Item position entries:
-=-=-=-=-
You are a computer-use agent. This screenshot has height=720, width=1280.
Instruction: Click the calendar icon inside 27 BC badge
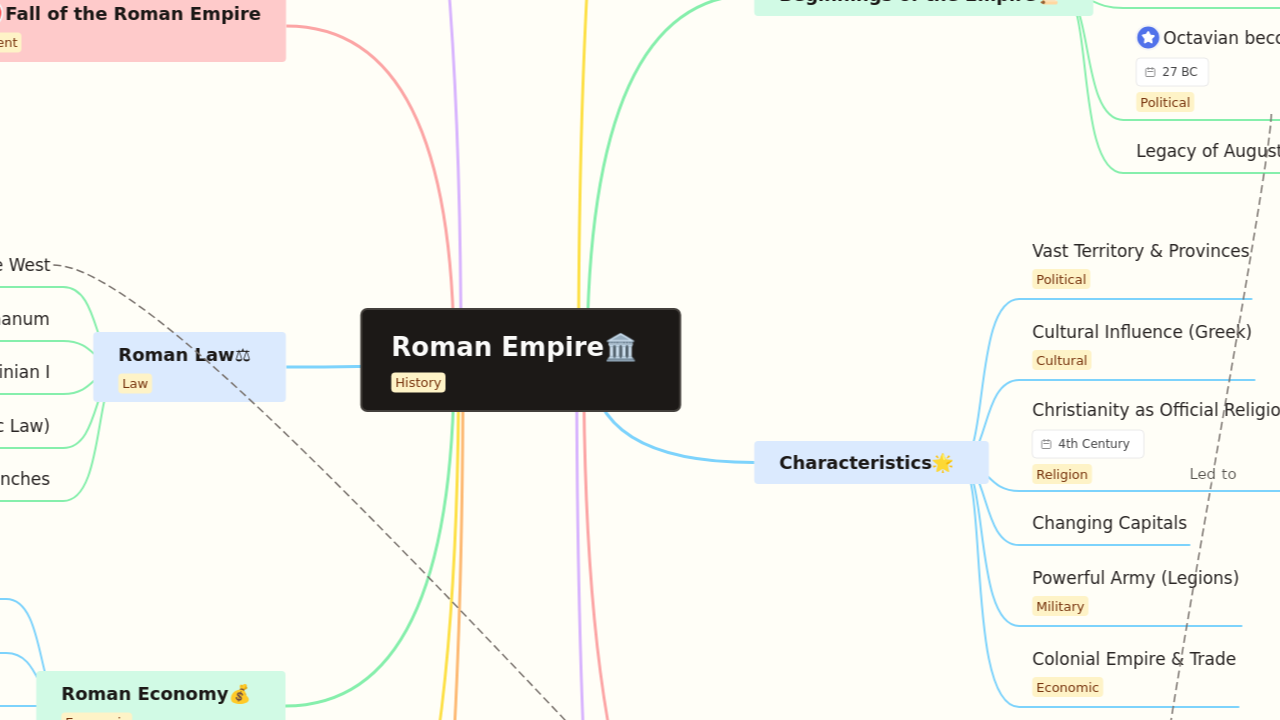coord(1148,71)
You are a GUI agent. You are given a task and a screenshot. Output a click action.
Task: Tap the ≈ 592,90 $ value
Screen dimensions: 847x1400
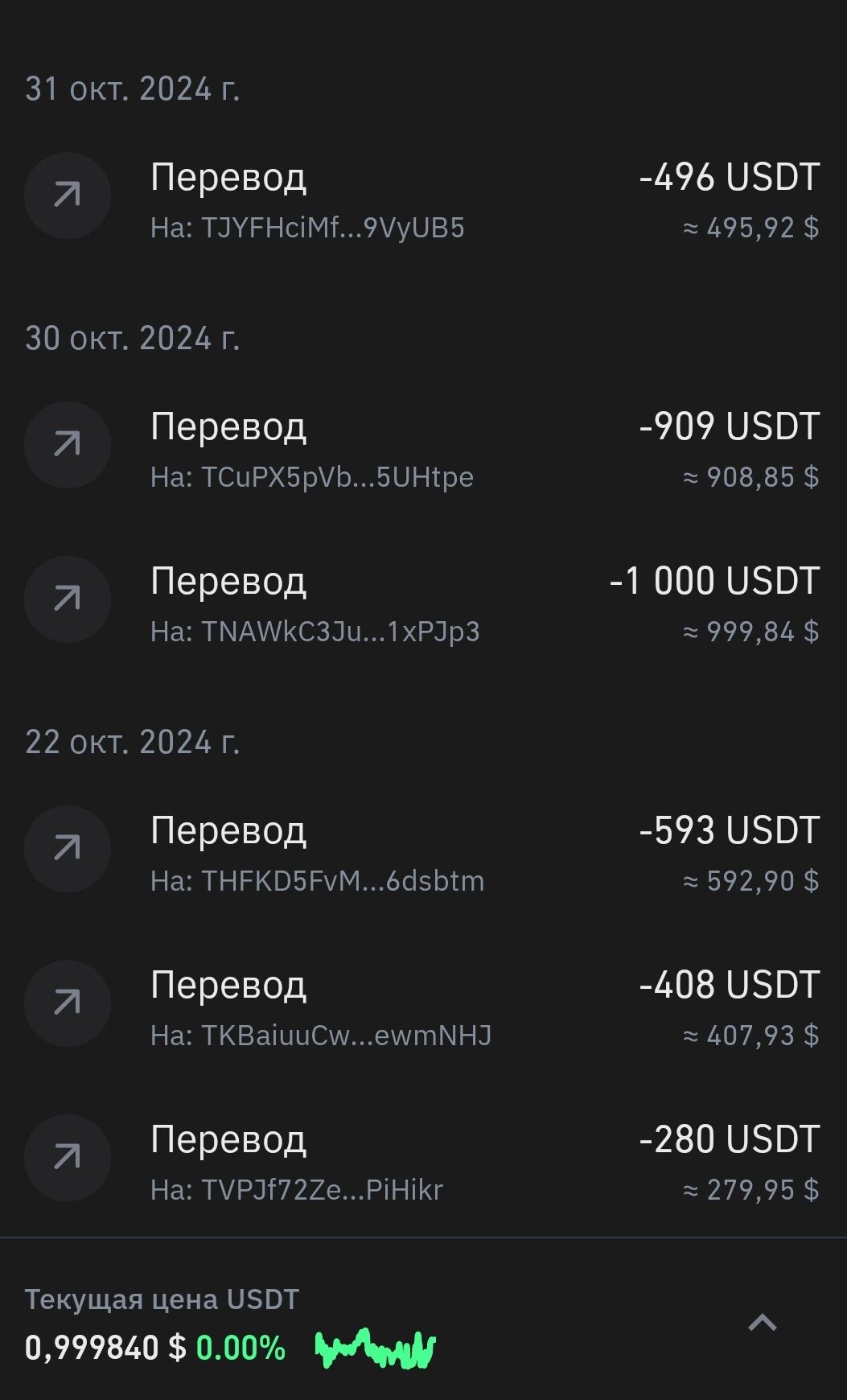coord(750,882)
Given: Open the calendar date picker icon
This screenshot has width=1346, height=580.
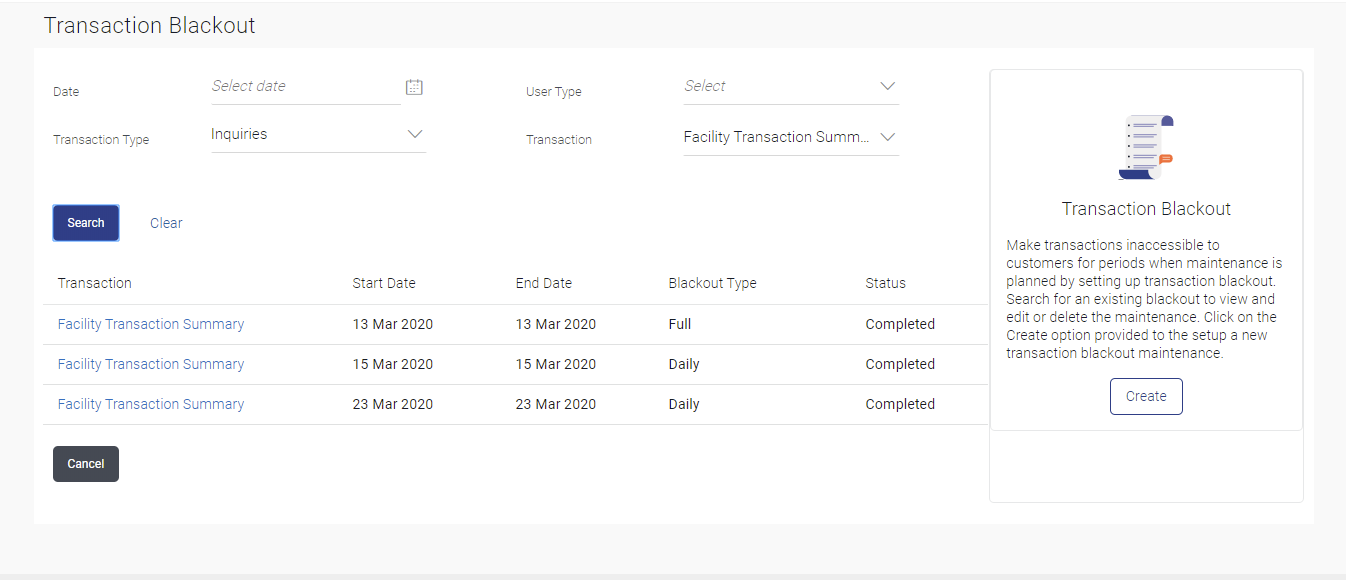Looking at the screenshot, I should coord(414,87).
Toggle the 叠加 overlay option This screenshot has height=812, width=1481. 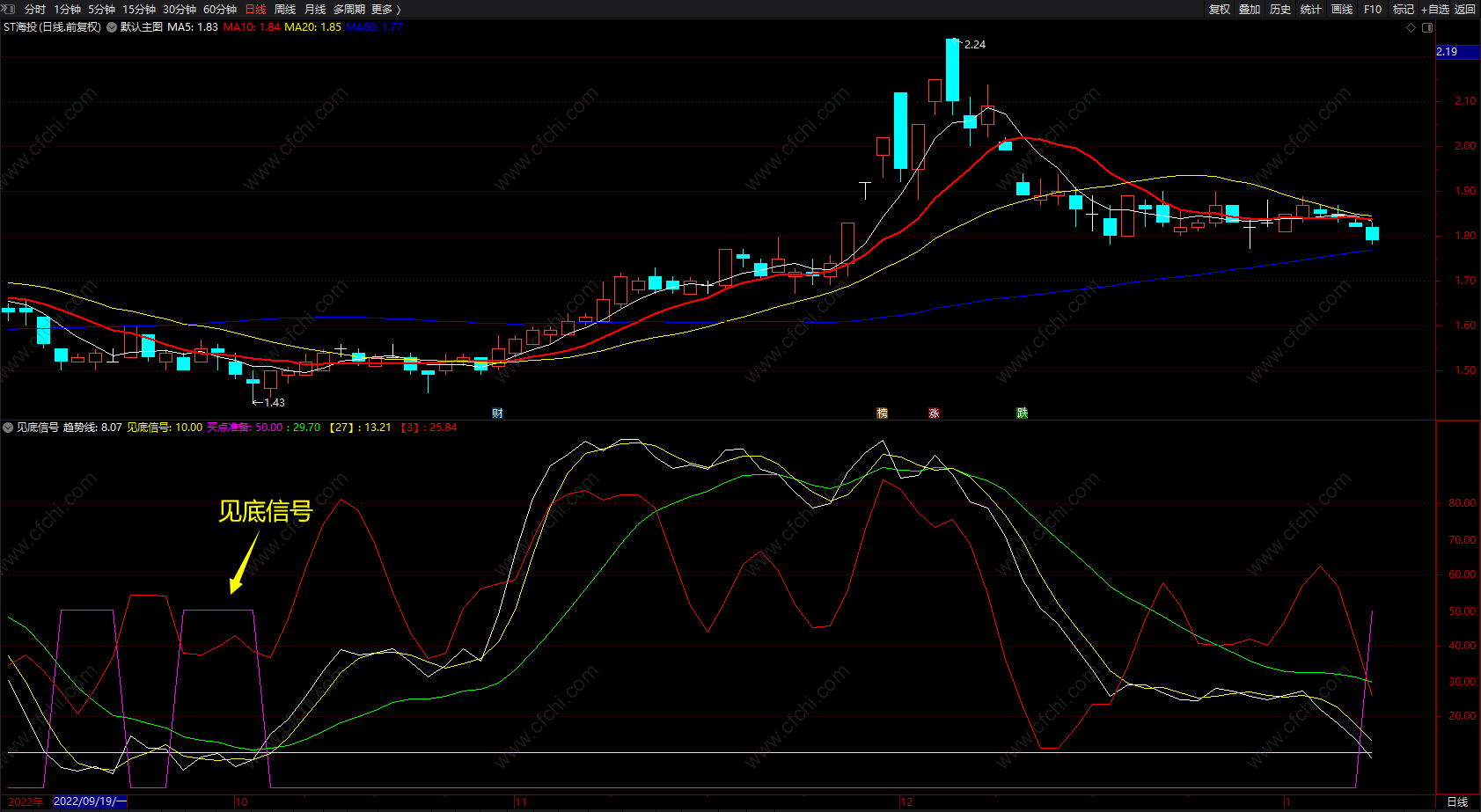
-=-=-=-=-
_Aim of the exercise_.
Copy out the part of the records that starts with the line containing "You are a GUI" and runs through the end of the records, keeping every line as it appears. Leave the pictures out of your copy.

_Final result_.
You are a GUI agent. You are given a task and a screenshot. Output a click action.
Task: Tap the ≈ 592,90 $ value
Screen dimensions: 847x1400
coord(750,882)
Given: Open the calendar date picker icon
This screenshot has width=1346, height=580.
Looking at the screenshot, I should coord(414,87).
Toggle the 叠加 overlay option This screenshot has height=812, width=1481. 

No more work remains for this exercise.